4 - The Donald endorses a line of cologne, perfume and eau de toilette spray called Success by Trump. I have never met a single human who ever applied the stuff to themselves so I can not tell you if it competes with a bathroom malodor or a hopper full of rotten eggs.
[Grand] "...then buys a cosmetics company and launches a big promotional campaign for a new shampoo which, as it turns out in the end, has a very detrimental effect on those who use it. A supposedly pheromone-based scent produced by the same company turns out to be a time-release stink bomb, causing wearers to smell horrible some hours after spraying it on."
5 - The Donald loves to Twitter. The Donald also spawned two failed wealthporn magazine ventures: Trump World and Trump.
"A newspaper under Grand's control first begins to add foreign language passages and perverse commentary to articles, then changes to reporting simply dry facts, then to printing only hate mail received by subscribers."
6 - The Donald's sons go on a safari: "Their dad likes shooting from the lip, but the Trump kids prefer shooting wild animals with guns." (NY Daily News)
"Grand takes a vacation, showing up to an African safari with three natives carrying an unmounted howitzer, and firing it at game animals."
7 - The Donald builds casinos. He also says he knows how to build a wall.
"Grand buys a huge downtown vacant lot in a major city. He then has a three foot brick wall built around the perimeter and fills it with feces and offal into which bills of all denominations have been mixed. He then takes pleasure watching immaculately dressed people defiling themselves by braving the stench, and ruining their clothing and dignity, by wading through the muck for the bills."
8 - The Donald makes no secret of his views on who should and who should not be allowed to remain aboard the USS American Dream.

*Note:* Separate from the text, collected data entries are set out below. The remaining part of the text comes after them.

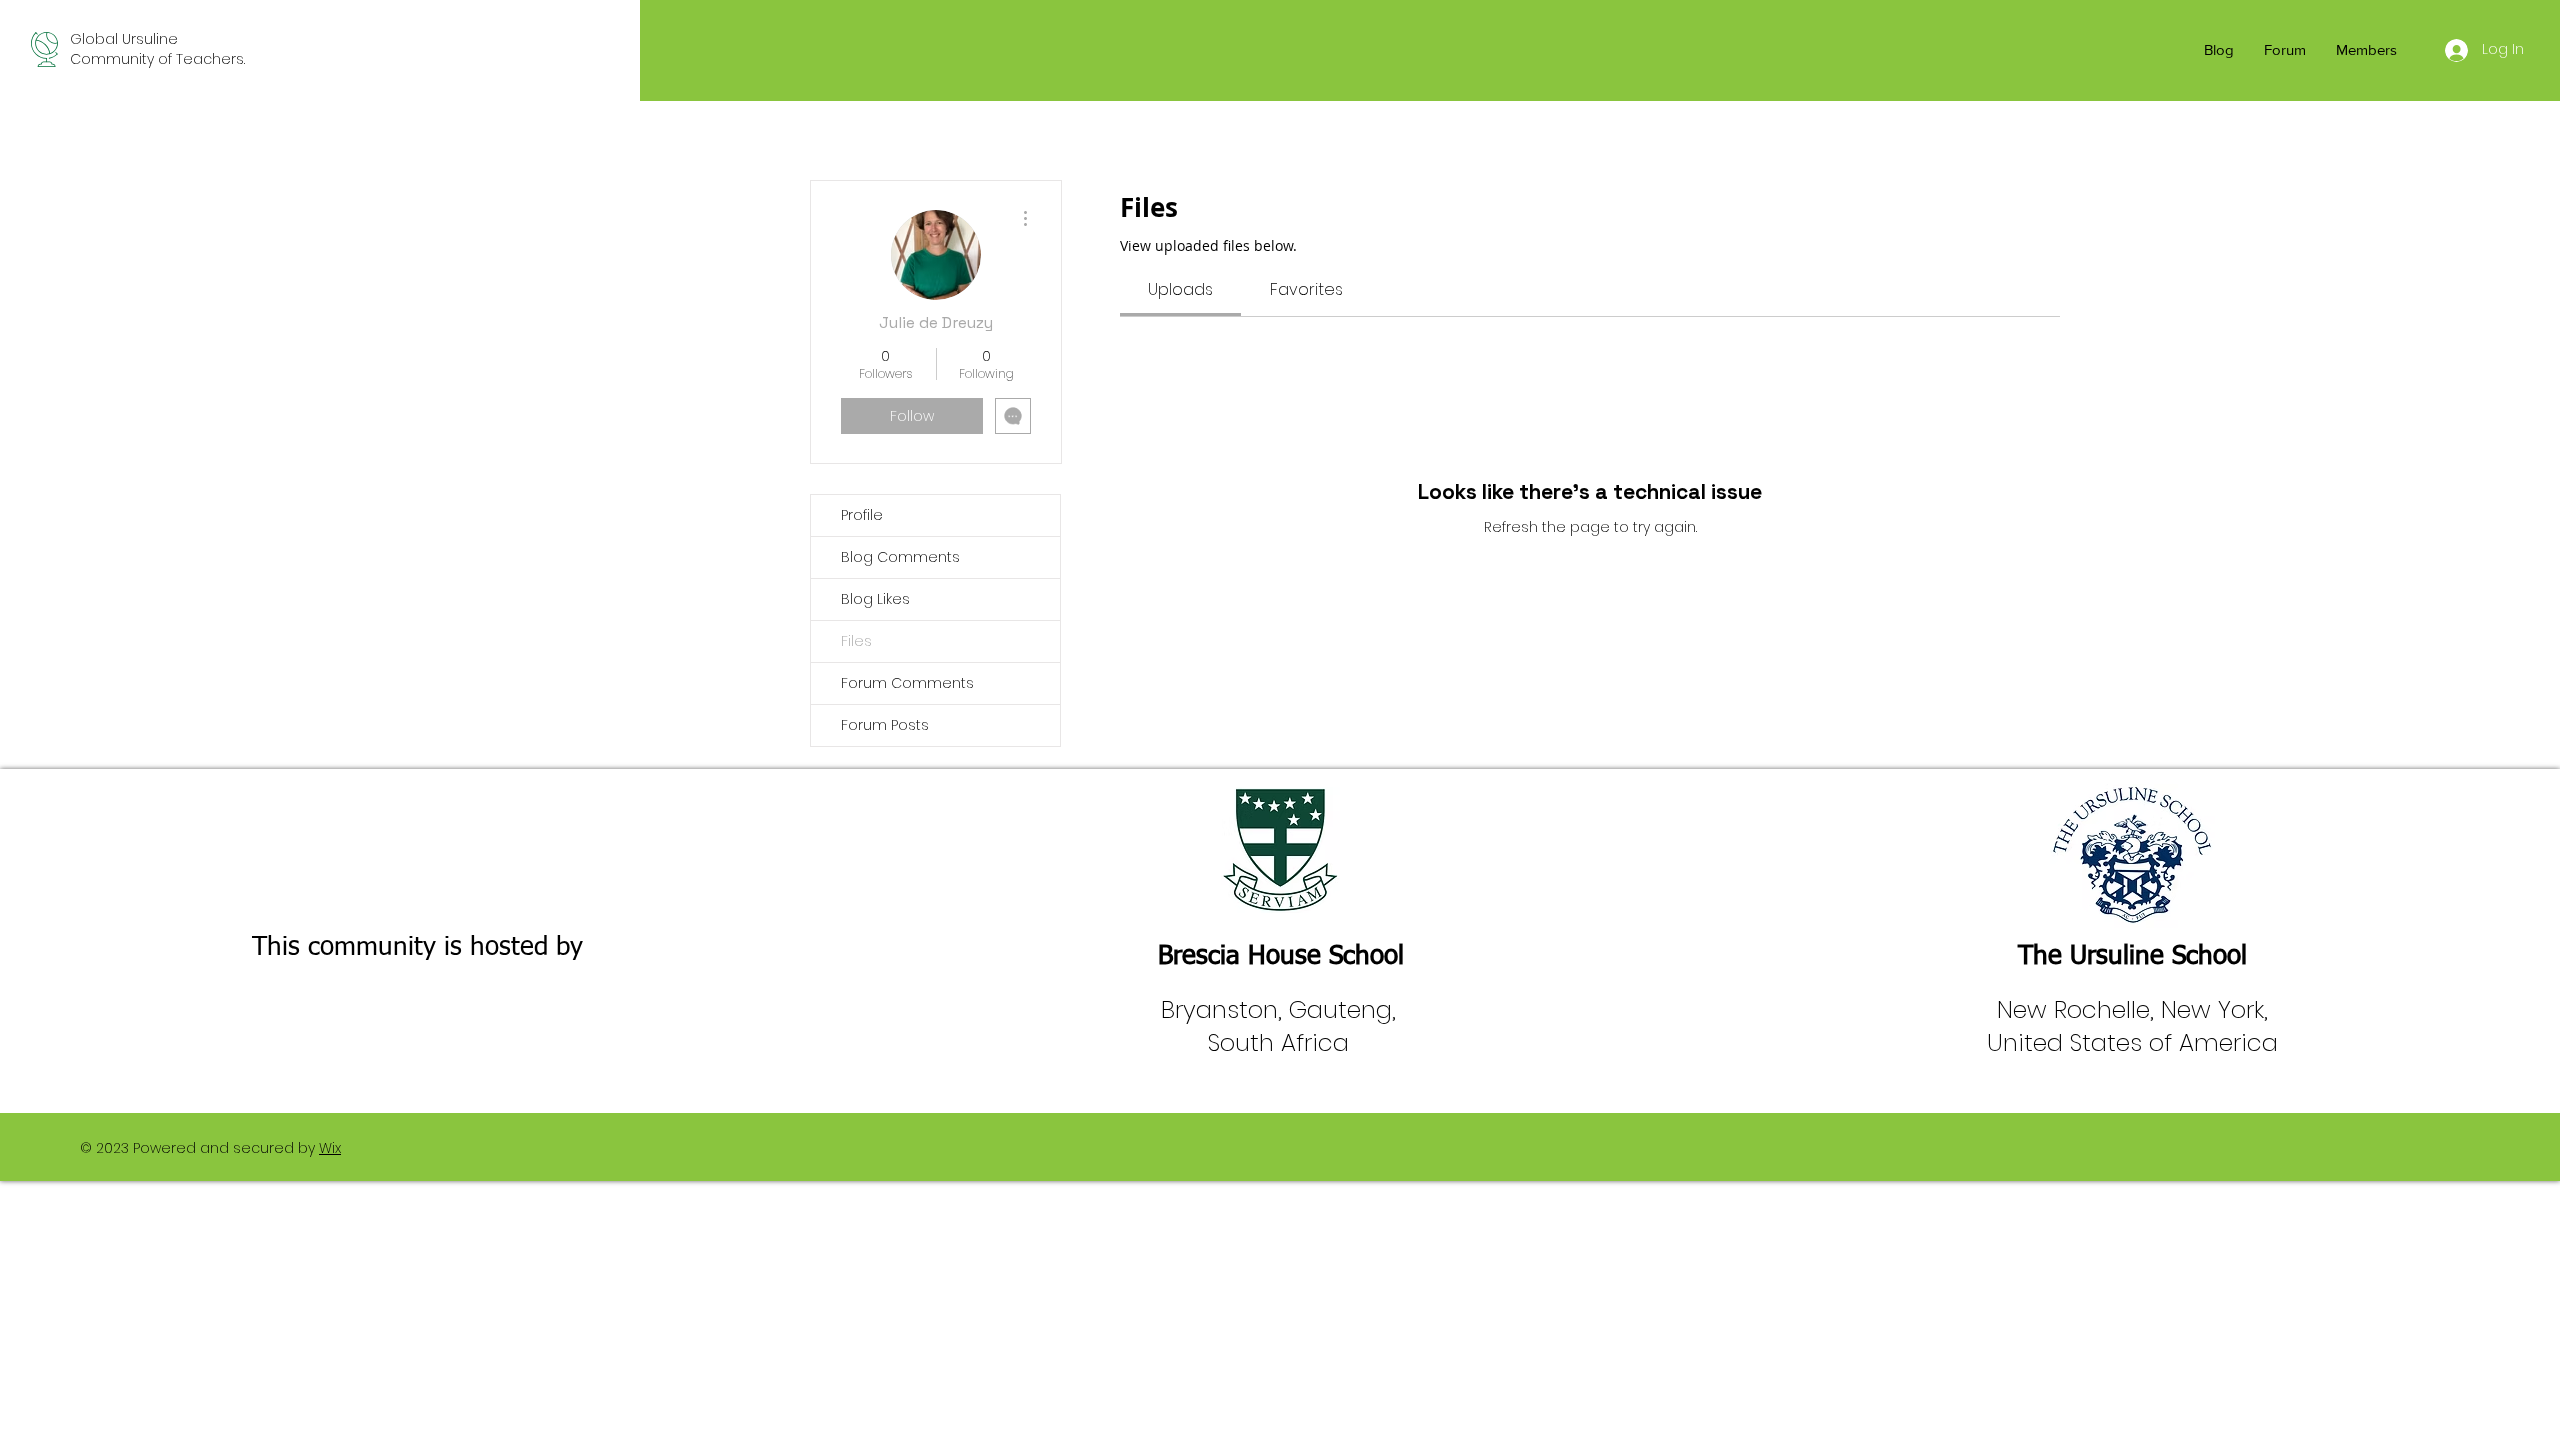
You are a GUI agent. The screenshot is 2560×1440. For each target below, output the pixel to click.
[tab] (1180, 290)
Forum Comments (907, 683)
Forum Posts (885, 725)
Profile (862, 515)
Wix (330, 1148)
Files (856, 641)
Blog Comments (900, 557)
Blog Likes (875, 599)
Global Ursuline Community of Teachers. (157, 49)
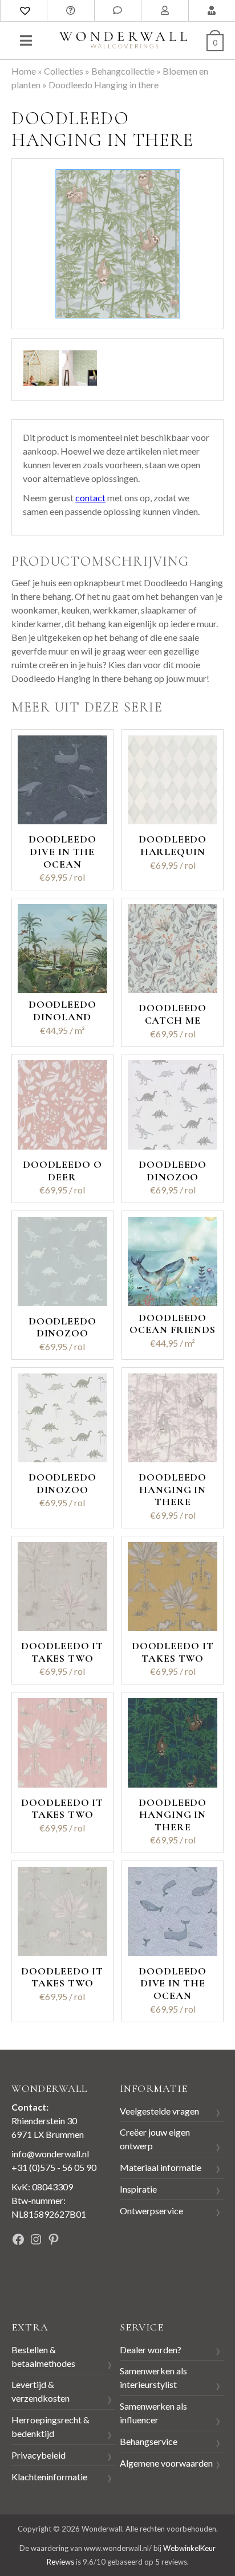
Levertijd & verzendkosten (40, 2391)
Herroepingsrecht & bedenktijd (50, 2426)
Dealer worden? (150, 2349)
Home (23, 71)
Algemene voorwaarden (166, 2463)
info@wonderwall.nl (50, 2153)
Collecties (63, 71)
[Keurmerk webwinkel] (37, 2278)
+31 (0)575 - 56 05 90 (53, 2167)
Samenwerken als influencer (153, 2413)
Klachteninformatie (49, 2476)
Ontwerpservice (151, 2210)
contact (90, 497)
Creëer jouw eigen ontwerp (155, 2139)
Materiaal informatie (160, 2167)
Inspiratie (138, 2189)
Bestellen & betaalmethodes (43, 2356)
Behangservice (148, 2441)
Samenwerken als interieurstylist (153, 2377)
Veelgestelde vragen (159, 2110)
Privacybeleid (38, 2455)
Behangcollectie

"Grand's final adventure takes place on board the S.S. Magic Christian, a remodeled luxury liner catering only to the super-rich. He first arbitrarily rejects several Social Register favorites for passage, sending them into a furor, then the ship's crew treat the selected passengers harshly. Grand himself responds to the requests from notables for passage. One of the best is when an Italian contessa lists her family history and her qualifications, and Grand rejects her by writing, "No Wops" across the top, and returning it to her."
"My favorite book is the Bible" Donald Trump told a rally audience in Mobile, Alabama in late August. "The Bible! The Bible. ... We take the Bible all the way," said Trump, according to WaPo's Robert Costa via Twitter.
I don't believe Donald Trump when he says that his favorite book is the Bible.